2016 CONCACAF Futsal Championship

Tournament details
- Host country: Costa Rica
- City: San José
- Dates: 8–14 May
- Teams: 8 (from 1 confederation)
- Venue: 1 (in 1 host city)

Final positions
- Champions: Costa Rica (3rd title)
- Runners-up: Panama
- Third place: Guatemala
- Fourth place: Cuba

Tournament statistics
- Matches played: 16
- Goals scored: 123 (7.69 per match)
- Top scorer(s): Frederico Moojen Juan Cordero Reynier Fiallo Claudio Goodridge Fernando Mena (5 goals each)
- Best player: Edwin Cubillo
- Best young player: Diego Ramírez
- Best goalkeeper: Daniel Atencio
- Fair play award: Costa Rica

= 2016 CONCACAF Futsal Championship =

The 2016 CONCACAF Futsal Championship was the 6th edition of the CONCACAF Futsal Championship, the quadrennial international futsal championship organised by CONCACAF for the men's national teams of the North, Central American and Caribbean region. The tournament was held in San José, Costa Rica between 8–14 May 2016. A total of eight teams played in the tournament.

Same as previous editions, the tournament acted as the CONCACAF qualifiers for the FIFA Futsal World Cup. The top four teams of the tournament qualified for the 2016 FIFA Futsal World Cup in Colombia as the CONCACAF representatives.
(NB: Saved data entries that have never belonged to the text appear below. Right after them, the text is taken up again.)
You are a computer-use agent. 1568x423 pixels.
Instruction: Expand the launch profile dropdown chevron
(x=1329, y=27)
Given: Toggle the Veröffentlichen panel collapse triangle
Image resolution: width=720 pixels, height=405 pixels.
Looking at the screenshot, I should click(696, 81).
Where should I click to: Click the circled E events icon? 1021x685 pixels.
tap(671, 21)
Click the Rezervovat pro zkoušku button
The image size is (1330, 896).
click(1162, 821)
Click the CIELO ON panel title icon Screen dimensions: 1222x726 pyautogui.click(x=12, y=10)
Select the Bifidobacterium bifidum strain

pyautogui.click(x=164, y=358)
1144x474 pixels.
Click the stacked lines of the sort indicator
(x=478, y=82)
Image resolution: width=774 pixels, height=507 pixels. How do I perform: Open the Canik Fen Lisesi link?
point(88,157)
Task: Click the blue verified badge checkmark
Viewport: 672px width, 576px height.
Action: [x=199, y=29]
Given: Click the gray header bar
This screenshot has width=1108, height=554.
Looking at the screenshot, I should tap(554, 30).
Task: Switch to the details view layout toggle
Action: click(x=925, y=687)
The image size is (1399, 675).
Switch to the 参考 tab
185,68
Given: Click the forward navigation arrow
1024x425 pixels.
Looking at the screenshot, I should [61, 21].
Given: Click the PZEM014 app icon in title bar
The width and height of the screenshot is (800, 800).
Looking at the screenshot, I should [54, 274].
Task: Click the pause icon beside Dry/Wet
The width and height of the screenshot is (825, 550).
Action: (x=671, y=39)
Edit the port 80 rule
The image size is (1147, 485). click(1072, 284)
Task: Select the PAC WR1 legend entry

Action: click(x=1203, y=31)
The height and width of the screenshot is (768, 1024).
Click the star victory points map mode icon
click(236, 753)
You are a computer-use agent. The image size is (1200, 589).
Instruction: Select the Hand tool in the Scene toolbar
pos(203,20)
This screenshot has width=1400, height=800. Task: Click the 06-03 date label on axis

Champions Costa Rica, runners-up Panama, third-placed Guatemala and fourth-placed Cuba qualified for the 2016 FIFA Futsal World Cup as the CONCACAF representatives.

==Qualification==

The eight berths were allocated to the three regional zones as follows:
- Two teams from the North American Zone (NAFU), including Mexico who qualified automatically
- Three teams from the Central American Zone (UNCAF), including Costa Rica who qualified automatically as hosts
- Two teams from the Caribbean Zone (CFU)
- The final berth was allocated to the play-off winner between a team from the Central American Zone and a team from the Caribbean Zone

Regional qualification tournaments were held to determine the teams joining Mexico and hosts Costa Rica at the final tournament, including two play-offs which were played on 4 and 5 May in Costa Rica prior to the final tournament.

===Qualified teams===
The following eight teams qualified for the final tournament.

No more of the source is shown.